POLECENIE ZADANIA: Zapisz w formie tabeli Markdown wiersze rekordów, zaczynając od wiersza zawierającego „Click the 43200” i kończąc na wierszu zawierającym „click(295, 31)”, oba włącznie, bez pustych wierszy. Kolumny nazwij „Nr” i „Wiersz”.

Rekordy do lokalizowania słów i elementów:
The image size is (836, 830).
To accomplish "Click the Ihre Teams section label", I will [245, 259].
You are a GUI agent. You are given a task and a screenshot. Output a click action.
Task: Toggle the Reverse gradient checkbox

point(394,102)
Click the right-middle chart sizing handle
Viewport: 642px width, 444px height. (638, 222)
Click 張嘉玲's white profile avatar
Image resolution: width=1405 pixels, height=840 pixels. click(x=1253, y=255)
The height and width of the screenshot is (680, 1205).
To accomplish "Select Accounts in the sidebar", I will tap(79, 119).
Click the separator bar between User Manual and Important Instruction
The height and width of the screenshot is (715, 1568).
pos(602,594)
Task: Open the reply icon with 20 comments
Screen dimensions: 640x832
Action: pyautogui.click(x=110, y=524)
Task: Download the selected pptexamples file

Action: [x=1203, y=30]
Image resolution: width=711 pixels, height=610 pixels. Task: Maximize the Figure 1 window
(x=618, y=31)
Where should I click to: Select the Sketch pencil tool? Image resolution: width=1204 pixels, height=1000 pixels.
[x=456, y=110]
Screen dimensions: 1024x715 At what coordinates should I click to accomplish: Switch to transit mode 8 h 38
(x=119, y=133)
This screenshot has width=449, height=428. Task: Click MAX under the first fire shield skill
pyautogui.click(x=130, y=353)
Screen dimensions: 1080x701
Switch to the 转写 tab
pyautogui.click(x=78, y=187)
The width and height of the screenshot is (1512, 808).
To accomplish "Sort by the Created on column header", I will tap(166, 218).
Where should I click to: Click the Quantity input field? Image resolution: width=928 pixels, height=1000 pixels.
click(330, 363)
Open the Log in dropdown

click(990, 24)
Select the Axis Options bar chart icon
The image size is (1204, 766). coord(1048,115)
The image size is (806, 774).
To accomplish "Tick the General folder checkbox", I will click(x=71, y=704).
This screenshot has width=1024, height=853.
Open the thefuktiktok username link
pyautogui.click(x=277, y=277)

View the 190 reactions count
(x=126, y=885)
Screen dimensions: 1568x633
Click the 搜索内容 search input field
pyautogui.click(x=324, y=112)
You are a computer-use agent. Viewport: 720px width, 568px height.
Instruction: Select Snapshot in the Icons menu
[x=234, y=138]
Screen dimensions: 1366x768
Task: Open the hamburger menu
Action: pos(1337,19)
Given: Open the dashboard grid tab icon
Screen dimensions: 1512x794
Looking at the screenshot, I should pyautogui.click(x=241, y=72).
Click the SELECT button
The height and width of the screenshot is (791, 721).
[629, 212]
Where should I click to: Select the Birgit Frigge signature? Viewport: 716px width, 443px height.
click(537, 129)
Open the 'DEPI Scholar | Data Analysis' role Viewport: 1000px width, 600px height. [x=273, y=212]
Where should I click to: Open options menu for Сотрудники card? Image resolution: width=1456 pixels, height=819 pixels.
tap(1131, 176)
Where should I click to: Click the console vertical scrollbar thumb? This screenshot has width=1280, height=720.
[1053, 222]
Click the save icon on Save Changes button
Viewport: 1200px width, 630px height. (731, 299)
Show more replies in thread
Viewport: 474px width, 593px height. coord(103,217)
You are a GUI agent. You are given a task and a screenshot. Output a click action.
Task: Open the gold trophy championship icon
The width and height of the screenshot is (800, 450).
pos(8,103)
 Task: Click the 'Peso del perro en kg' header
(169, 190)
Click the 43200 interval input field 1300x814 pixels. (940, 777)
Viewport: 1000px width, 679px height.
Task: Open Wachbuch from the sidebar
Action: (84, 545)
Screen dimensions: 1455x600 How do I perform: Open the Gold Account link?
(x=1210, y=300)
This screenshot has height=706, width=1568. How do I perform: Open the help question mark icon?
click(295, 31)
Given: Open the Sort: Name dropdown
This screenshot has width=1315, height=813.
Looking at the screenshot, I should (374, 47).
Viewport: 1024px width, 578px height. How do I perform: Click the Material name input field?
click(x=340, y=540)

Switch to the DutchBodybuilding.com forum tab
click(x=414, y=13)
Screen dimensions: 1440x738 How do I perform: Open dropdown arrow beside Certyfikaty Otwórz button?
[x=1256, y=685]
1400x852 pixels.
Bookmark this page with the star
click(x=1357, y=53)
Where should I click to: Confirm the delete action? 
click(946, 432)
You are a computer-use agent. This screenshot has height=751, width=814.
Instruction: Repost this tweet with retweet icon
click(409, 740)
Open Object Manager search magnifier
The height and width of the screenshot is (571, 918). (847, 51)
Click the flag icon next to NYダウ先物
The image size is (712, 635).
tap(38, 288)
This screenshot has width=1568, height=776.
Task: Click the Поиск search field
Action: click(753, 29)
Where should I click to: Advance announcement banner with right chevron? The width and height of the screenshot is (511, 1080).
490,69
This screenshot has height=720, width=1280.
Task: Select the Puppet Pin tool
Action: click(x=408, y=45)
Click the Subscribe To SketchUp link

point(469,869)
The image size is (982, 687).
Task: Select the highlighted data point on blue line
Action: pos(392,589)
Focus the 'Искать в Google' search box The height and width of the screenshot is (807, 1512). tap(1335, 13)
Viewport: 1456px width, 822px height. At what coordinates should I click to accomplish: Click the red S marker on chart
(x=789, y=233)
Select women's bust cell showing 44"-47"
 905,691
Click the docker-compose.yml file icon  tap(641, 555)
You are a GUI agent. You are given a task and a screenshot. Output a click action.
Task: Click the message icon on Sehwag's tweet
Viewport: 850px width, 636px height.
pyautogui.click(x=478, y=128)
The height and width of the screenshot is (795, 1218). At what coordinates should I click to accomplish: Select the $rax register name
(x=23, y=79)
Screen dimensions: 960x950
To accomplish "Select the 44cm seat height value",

WYNIK ZADANIA:
| Nr | Wiersz |
|---|---|
| 1 | Click the 43200 interval input field 1300x814 pixels. (940, 777) |
| 2 | Viewport: 1000px width, 679px height. |
| 3 | Task: Open Wachbuch from the sidebar |
| 4 | Action: (84, 545) |
| 5 | Screen dimensions: 1455x600 How do I perform: Open the Gold Account link? |
| 6 | (x=1210, y=300) |
| 7 | This screenshot has height=706, width=1568. How do I perform: Open the help question mark icon? |
| 8 | click(295, 31) |